Uranium stabilization in red mud by sintering: Mechanism and leachability

Uranium(VI)-bearing waste is inevitably produced in the process of aqueous U(VI) abatement by red mud (RM). Such U(VI)-bearing waste has been considered to be highly hazardous to the environment and human because of their easy mobility, high toxicity, and radioactive. The stabilization of uranium constitutes an urgent challenge that must be solved through an economic and feasible waste management strategy. Herein, a low thermal stabilization process was well-designed for stabilizing U(VI) in red mud into particular phase(s) such as geopolymer-like microstructures. Characterization and leaching experiments were further performed for U(VI)-bearing RM samples thermally stabilized at various temperatures, and the stabilization mechanism of uranium in the RM was explored. X-ray diffraction (XRD) results revealed that a geopolymer-like phase whose main components were Al, Si and O was formed when the U(VI)-bearing RM was treated at 600 °C; thus, uranium was successfully stabilized.

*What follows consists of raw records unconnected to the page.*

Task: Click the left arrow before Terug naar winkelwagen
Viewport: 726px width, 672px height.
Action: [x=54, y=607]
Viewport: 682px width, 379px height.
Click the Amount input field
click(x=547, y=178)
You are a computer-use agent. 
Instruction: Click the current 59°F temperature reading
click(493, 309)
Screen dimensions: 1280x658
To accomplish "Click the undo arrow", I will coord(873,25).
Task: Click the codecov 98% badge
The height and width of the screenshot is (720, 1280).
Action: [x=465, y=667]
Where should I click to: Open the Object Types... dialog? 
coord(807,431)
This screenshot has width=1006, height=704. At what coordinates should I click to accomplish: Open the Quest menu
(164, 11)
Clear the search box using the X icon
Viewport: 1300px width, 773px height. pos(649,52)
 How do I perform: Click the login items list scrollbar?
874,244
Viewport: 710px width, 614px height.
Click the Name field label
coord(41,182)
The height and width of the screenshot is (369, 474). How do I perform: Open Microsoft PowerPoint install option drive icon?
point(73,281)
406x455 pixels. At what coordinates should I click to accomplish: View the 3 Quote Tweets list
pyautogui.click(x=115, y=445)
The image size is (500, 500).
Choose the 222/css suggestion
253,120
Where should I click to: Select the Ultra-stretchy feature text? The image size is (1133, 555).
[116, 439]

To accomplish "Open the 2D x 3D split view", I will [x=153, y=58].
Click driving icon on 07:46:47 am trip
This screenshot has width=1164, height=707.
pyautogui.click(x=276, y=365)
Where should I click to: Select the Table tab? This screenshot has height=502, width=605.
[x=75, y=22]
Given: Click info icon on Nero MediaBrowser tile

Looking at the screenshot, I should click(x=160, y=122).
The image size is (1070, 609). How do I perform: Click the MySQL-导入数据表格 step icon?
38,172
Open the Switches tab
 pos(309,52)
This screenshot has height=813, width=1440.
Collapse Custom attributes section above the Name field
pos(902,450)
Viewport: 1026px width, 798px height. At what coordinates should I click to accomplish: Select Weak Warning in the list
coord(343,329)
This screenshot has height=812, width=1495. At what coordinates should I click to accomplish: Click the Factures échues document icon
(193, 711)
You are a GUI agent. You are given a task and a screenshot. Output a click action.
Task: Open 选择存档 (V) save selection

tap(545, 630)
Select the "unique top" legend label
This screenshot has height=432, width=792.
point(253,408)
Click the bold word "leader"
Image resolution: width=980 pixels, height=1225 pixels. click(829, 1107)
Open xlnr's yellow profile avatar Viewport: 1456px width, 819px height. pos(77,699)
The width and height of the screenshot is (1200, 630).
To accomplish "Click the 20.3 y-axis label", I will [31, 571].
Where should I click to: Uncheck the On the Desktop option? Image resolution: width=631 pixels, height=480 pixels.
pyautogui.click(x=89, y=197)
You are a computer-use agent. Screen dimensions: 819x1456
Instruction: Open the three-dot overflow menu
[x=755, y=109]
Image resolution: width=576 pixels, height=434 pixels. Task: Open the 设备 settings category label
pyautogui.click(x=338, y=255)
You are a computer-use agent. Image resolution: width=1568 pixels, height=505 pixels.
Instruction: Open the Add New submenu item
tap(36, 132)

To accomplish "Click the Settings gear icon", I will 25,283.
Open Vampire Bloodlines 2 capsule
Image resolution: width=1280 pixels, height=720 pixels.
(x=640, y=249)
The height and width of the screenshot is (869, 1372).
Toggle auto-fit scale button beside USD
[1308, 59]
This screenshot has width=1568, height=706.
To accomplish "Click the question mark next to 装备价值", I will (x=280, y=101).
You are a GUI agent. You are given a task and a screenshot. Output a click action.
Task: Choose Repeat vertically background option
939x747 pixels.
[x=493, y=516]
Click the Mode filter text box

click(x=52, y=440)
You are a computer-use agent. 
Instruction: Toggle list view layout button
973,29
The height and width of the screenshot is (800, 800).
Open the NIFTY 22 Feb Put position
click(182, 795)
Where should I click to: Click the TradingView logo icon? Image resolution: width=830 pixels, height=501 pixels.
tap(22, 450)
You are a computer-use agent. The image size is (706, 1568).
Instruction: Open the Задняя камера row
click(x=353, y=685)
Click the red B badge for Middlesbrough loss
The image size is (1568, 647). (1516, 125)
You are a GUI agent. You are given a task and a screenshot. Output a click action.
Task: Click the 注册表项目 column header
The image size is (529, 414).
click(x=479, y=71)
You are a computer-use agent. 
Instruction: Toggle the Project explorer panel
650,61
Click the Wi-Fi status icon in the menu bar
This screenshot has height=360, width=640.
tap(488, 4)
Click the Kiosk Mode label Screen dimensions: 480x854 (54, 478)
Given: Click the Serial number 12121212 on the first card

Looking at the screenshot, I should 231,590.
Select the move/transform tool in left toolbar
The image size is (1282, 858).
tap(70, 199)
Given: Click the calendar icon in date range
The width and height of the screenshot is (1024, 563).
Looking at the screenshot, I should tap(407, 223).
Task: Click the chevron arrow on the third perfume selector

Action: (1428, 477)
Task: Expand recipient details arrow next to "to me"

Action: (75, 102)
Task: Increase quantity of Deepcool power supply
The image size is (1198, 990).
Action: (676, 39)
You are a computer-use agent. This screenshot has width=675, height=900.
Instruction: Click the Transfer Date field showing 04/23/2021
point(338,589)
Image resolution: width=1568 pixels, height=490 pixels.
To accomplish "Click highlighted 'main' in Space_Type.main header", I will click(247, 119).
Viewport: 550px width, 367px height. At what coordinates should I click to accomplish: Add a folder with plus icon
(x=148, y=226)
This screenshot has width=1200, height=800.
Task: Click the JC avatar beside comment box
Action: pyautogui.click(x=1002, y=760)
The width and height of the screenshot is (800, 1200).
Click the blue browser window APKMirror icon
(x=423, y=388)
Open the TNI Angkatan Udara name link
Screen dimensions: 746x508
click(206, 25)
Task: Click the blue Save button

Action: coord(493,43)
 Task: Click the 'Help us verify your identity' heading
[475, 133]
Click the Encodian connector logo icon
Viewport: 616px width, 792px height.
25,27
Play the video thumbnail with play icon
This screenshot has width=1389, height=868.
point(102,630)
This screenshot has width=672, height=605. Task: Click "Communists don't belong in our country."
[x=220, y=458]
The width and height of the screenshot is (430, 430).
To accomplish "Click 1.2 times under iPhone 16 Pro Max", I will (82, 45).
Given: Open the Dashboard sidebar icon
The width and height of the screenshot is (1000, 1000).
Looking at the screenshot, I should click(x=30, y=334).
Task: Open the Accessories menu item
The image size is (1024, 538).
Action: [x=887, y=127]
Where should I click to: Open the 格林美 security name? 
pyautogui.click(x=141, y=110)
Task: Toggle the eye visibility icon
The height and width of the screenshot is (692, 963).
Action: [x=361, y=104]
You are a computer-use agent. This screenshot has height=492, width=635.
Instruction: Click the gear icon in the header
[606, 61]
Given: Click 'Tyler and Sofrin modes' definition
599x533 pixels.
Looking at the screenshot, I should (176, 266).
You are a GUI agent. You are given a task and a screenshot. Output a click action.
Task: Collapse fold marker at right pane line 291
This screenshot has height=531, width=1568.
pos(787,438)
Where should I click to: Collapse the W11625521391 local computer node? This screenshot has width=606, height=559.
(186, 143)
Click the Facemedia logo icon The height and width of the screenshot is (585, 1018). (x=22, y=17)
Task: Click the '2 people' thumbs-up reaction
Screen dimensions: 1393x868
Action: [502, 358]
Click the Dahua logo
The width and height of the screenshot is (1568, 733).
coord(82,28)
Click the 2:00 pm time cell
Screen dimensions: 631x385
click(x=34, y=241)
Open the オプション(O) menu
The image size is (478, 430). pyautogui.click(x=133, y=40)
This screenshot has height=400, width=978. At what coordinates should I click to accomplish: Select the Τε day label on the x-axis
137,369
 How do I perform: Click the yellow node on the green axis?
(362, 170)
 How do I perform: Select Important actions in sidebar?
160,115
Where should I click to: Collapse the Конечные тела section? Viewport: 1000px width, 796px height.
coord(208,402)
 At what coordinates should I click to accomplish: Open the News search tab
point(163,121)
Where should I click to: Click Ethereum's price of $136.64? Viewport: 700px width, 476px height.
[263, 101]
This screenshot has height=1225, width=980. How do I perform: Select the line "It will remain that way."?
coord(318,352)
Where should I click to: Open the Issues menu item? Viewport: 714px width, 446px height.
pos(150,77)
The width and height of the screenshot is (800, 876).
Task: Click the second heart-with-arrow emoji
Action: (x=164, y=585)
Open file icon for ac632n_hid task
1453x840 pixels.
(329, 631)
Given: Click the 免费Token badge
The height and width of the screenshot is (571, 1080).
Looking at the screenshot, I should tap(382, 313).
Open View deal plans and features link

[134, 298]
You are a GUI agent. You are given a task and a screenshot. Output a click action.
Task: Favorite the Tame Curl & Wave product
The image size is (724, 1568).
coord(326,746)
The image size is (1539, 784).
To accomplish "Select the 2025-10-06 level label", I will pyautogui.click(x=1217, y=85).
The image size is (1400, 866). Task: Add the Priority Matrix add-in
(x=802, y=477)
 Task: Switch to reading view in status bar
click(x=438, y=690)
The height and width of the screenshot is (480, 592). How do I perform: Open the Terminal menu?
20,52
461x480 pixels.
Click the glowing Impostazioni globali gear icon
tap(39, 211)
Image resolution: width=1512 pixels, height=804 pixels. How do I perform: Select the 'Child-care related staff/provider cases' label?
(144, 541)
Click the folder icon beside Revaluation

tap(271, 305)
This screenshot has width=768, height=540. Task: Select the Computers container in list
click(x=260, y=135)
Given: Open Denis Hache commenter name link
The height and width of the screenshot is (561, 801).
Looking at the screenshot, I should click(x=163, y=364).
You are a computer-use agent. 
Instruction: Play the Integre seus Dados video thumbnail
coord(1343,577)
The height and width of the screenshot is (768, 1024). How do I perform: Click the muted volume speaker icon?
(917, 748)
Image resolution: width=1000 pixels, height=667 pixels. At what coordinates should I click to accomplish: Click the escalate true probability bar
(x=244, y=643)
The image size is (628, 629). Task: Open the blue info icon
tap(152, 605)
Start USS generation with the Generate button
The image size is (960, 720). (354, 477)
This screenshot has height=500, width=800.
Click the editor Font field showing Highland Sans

When treated at higher temperature (i.e., 900 °C), the U(VI)-bearing RM formed feldspar minerals from the oxides of Si and Al, which originated from the broken geopolymers (a stable three-dimensional network), thus exposing uranium to the surface. The constant-pH leaching test evidenced that the sintering temperatures of 600–800 °C could facilitate the fixation of uranium by RM. The findings of this study offer us a promising strategy on the utilization of RM to eliminate and stabilize U(VI) from waste streams.